WHAT THE TASK ASKS: Below are some records. Repeat exactly the lines from the one containing "Toggle the green checkmark on 空白.1 实例.2" through the final line.

*** Block opens ***

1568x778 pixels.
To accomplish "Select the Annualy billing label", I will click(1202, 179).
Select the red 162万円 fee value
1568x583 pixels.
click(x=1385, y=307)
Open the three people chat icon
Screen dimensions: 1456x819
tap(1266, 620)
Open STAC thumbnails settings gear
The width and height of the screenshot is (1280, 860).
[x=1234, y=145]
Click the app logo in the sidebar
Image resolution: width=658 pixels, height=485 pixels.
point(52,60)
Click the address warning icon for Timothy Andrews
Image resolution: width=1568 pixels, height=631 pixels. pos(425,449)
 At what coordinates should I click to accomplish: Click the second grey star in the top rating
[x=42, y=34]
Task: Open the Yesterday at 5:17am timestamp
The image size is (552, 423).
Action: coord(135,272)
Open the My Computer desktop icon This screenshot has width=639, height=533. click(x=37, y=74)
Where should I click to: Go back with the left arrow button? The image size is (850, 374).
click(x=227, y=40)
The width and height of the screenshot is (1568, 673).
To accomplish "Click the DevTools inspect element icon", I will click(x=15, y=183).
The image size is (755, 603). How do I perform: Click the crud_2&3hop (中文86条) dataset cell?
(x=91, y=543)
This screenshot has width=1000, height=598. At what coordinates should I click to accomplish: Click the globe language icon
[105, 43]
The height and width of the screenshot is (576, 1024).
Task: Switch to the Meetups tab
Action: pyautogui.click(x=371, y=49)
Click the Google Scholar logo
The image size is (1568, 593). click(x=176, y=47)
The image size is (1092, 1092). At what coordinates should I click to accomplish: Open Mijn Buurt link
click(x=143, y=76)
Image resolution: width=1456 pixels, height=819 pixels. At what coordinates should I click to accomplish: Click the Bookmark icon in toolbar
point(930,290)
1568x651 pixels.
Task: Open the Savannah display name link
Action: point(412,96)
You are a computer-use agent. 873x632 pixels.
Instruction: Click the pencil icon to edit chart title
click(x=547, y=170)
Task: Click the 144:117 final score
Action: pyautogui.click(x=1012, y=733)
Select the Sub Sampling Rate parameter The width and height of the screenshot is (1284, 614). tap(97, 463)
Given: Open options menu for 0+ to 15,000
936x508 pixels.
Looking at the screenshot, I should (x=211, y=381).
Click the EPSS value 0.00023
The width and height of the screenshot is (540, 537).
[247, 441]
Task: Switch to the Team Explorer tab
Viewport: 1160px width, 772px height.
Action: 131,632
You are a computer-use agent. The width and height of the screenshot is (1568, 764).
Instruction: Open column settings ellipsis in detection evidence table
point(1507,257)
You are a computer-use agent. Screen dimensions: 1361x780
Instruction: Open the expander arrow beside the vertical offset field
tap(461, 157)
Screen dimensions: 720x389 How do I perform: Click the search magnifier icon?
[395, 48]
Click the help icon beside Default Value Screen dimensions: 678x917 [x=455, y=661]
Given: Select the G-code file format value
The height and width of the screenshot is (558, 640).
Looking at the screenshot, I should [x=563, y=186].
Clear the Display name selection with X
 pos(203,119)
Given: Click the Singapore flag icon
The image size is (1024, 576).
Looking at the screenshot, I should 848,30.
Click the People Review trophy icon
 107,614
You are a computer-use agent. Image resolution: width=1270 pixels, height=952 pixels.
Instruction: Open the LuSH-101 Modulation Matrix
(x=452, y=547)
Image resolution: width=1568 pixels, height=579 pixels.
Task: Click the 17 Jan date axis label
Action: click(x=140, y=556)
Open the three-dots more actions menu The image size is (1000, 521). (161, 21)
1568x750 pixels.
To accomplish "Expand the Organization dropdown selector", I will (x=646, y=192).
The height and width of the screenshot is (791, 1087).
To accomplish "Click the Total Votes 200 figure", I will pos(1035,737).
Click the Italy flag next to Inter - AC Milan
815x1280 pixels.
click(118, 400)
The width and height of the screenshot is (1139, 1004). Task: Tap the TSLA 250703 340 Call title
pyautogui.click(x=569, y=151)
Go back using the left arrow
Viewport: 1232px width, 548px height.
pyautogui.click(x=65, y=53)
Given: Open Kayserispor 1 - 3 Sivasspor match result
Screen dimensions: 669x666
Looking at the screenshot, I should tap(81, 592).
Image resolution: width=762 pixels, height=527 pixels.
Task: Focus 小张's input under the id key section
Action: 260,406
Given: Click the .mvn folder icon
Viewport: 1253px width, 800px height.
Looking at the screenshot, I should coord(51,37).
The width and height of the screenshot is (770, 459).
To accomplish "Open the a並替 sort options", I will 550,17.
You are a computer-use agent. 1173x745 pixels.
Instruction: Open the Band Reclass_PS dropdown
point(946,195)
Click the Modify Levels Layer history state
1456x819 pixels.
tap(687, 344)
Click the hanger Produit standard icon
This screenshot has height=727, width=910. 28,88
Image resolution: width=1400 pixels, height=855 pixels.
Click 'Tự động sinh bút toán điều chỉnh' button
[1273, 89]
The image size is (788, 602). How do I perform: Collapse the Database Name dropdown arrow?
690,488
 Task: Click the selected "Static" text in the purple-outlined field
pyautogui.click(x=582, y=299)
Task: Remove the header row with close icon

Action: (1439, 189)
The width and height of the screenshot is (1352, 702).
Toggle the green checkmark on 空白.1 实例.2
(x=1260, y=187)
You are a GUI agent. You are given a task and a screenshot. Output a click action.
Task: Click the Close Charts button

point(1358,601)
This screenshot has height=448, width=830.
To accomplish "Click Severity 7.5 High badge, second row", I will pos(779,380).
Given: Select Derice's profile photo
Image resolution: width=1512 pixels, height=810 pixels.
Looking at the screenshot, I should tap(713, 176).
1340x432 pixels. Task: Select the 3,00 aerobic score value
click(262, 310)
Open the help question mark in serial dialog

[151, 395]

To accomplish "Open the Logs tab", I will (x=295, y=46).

*** Block closes ***

WRITTEN REPLY:
Toggle the green checkmark on 空白.1 实例.2
(x=1260, y=187)
You are a GUI agent. You are given a task and a screenshot. Output a click action.
Task: Click the Close Charts button

point(1358,601)
This screenshot has height=448, width=830.
To accomplish "Click Severity 7.5 High badge, second row", I will pos(779,380).
Given: Select Derice's profile photo
Image resolution: width=1512 pixels, height=810 pixels.
Looking at the screenshot, I should tap(713, 176).
1340x432 pixels. Task: Select the 3,00 aerobic score value
click(262, 310)
Open the help question mark in serial dialog

[151, 395]

To accomplish "Open the Logs tab", I will (x=295, y=46).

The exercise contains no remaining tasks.